Es gäbe noch viel dazu zu schreiben, ich will es erst einmal dabei belassen.
SethusCalvisius (01.11.2009, 22:53 Uhr)
Nein, lieber manesse
Brandt hätte nicht rigoros aufgeräumt, das war das Markenzeichen von Gerhard Schröder, seine Partei auf einen Kurs zwingen zu wollen. Und genau das ist der Grund für den Untergang der SPD.

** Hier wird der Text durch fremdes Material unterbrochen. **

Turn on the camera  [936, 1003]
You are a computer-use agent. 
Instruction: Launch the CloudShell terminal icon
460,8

- Spitzensteuersatz von 53 % auf 42 % gesenkt.
- Arbeitnehmer nach jahrzehntelangem Einzahlen in die Sozialversicherung nach bereits einem Jahr in die Sozialhilfe (wenn auch mit neuem Namen) geschickt.
- Durch Zulassung der Hedge-Fonds gigantische Gewinne für Spekulanten ermöglicht
etc
Das ist also die soziale Politik, die gerade noch möglich war? Da hätten wir 1998 auch gleich FDP wählen können.
manesse (01.11.2009, 22:52 Uhr)
Zumindest
ich kenne die Basis recht gut; war Jahre lang Mitglied der SPD und weiß deshalb recht gut, wovon ich rede. Anders als viele hier, werde ich auch wieder die Sozis wählen, freilich erst, wenn sie den Realitäten dieser Welt wieder ins Auge geblickt haben.

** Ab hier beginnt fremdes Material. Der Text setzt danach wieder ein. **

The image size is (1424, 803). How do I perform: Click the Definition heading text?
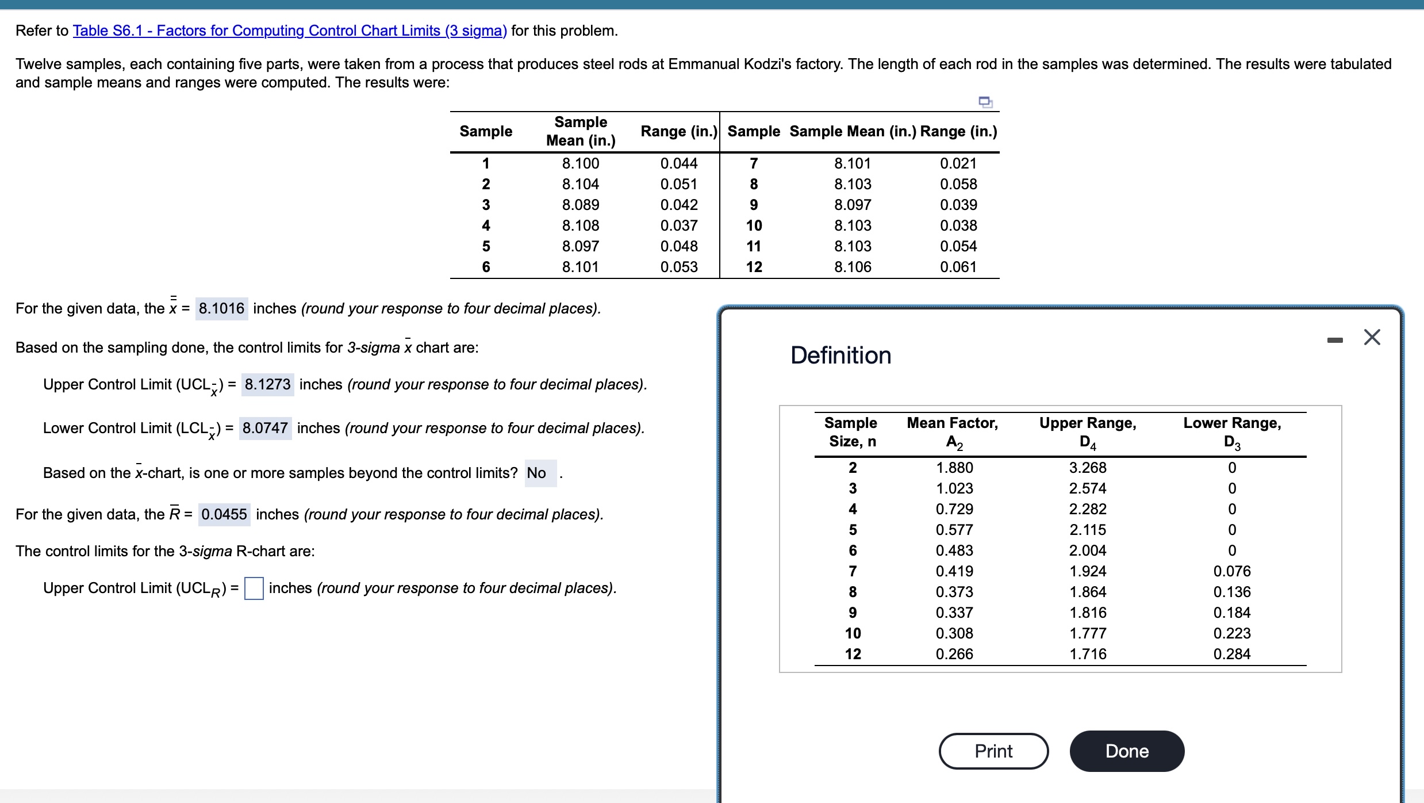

Dazu aber wird sich die Basis der Partei modernisieren und disziplinieren müssen. Die Parteispitze ist so schlecht nicht, wie manche hier behaupten.

Die zweite Garde und der Bodensatz der Partei sind altmodisch, doktrinär und nicht mehrheitsfähig. Es ist die Unterschicht dieser Partei, die im eigenen Saft schmort und sich nicht dafür interessiert, das eigene Image aus Gründen der Wählbarkeit aufzubessern. Es fehlt vollständig das Bemühen um ein für Nicht-SPD-Leute akzeptables Auftreten. Als erstes würde ich der Basis Benimm-Kurse verordnen. Es fehlt auch jemand, der den Leuten sagt, wie man sich bei öffentlichen Veranstaltungen anzieht und wie man ein Gespräch so führt, dass Nichtmitglieder sich angesprochen fühlen und ernstgenommen wissen. Die Umgangsformen, die innerhalb der Partei leider herrrschen, kann man jedenfalls nicht nach außen tragen. Die sind dermaßen abstoßend, dass selbst wohlgesinnte Leute, sehr schnell das Weite suchen. Schade, dass viele SPD-Mitglieder diesen Umgangston leider internalisiert haben und nicht mehr ablegen können. Wie gesagt: Die Partei sollte mit Leuten arbeiten, die gutes Benehmen lehren.
Prologo (01.11.2009, 22:41 Uhr)
Test
Test
Prologo (01.11.2009, 22:16 Uhr)
Gabriel und Nahles haben nichts kapiert!
Zu Sethus: Der Blick auf die Basis kommt 10 Jahre zu spät.
Zu manesse: Die Basis als überaltert und dämlich darzustellen verkehrt die Lage total.

Dämlich ist allein die Führung der SPD.
Und sie macht munter weiter so.
Gabriel verteidigt den Totengräber Steinmeier der SPD immer noch?

Die SPD hat sich selbst überflüssig gemacht. Westerwelle prahlt, die FDP stellt die Ungerechtigkeit von Hartz IV ab!!

Ja trallerla, da klingelt bei den Führungsdeppen der SPD immer noch nicht der Wecker? Und jetzt reiten sie durch die Landschaft, und versuchen noch
solche restliche SPD Basisdeppen, von ihrem Irrweg zu überzeugen.

So viel Dämlichkeit ist einfach nicht mehr auszuhalten. Gute Nacht SPD.